Stored data:
____________
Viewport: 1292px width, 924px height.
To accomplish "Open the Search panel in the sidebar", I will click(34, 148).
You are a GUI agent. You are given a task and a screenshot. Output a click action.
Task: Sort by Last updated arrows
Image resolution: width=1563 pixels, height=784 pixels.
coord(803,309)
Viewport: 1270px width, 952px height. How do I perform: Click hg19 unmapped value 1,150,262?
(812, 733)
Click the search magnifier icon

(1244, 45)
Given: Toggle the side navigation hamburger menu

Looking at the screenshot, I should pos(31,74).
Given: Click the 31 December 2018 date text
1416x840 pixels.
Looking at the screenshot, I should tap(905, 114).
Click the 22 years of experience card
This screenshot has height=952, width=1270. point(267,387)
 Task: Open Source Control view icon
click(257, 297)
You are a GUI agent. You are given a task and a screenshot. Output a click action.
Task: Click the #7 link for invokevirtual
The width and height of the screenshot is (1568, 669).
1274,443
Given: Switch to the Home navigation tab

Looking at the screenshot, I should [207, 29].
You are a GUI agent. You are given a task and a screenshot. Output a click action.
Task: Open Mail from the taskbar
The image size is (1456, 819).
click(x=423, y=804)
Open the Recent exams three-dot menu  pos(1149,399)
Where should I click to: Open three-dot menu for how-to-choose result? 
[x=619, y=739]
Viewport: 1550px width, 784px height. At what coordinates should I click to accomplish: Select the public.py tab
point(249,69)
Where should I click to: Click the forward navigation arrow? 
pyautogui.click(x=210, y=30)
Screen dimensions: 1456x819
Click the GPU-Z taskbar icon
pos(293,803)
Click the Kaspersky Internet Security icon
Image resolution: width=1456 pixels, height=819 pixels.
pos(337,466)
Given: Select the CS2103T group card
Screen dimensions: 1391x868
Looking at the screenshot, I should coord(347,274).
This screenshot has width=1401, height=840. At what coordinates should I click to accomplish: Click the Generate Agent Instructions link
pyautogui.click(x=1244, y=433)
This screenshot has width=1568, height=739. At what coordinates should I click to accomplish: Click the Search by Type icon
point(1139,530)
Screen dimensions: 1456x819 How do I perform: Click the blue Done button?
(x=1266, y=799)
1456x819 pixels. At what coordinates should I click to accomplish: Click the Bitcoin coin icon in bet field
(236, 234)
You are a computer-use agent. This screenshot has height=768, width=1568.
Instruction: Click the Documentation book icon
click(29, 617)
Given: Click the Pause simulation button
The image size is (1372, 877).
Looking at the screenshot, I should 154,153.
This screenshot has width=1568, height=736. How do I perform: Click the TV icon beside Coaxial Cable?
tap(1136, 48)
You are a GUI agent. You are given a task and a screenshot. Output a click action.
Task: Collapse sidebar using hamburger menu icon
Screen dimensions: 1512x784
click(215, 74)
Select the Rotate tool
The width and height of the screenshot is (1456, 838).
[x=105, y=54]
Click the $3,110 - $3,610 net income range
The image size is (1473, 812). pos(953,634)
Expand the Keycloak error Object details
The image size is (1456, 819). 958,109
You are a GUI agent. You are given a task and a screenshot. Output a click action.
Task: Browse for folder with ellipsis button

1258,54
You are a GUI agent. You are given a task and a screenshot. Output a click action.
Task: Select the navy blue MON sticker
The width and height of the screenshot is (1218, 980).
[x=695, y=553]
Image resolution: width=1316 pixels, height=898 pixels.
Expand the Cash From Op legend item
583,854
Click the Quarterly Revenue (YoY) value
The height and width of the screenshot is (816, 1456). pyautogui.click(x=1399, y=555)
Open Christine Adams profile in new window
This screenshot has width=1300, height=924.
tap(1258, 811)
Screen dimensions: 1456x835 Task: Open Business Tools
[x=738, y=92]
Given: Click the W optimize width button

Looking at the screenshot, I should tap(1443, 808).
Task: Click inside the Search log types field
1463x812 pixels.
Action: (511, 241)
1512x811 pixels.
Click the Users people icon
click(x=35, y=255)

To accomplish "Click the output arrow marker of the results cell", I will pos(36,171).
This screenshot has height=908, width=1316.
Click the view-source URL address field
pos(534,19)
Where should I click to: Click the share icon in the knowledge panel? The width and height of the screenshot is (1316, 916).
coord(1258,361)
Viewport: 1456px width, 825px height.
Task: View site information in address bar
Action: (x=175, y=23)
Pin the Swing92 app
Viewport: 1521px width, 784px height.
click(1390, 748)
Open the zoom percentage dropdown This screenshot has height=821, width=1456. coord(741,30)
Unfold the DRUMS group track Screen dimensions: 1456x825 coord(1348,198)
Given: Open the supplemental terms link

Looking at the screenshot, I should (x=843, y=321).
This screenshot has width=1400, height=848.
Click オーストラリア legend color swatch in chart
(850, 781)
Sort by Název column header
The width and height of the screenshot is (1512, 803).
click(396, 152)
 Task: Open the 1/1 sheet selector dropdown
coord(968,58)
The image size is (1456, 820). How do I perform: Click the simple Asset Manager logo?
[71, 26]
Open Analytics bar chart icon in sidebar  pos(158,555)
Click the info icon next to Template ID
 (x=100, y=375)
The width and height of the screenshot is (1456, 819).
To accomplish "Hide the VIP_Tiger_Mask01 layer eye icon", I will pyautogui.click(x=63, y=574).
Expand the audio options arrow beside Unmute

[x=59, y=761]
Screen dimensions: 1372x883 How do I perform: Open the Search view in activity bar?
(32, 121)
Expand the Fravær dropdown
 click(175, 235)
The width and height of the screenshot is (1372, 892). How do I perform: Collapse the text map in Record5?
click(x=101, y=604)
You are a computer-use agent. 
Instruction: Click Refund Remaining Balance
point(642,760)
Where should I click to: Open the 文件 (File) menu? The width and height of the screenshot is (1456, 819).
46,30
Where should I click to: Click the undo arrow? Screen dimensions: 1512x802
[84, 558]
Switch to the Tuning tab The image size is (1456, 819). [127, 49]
____________
Every line in the data above that includes the word "sidebar" should be copied.

To accomplish "Open the Search panel in the sidebar", I will click(34, 148).
Task: Collapse sidebar using hamburger menu icon
Open Analytics bar chart icon in sidebar  pos(158,555)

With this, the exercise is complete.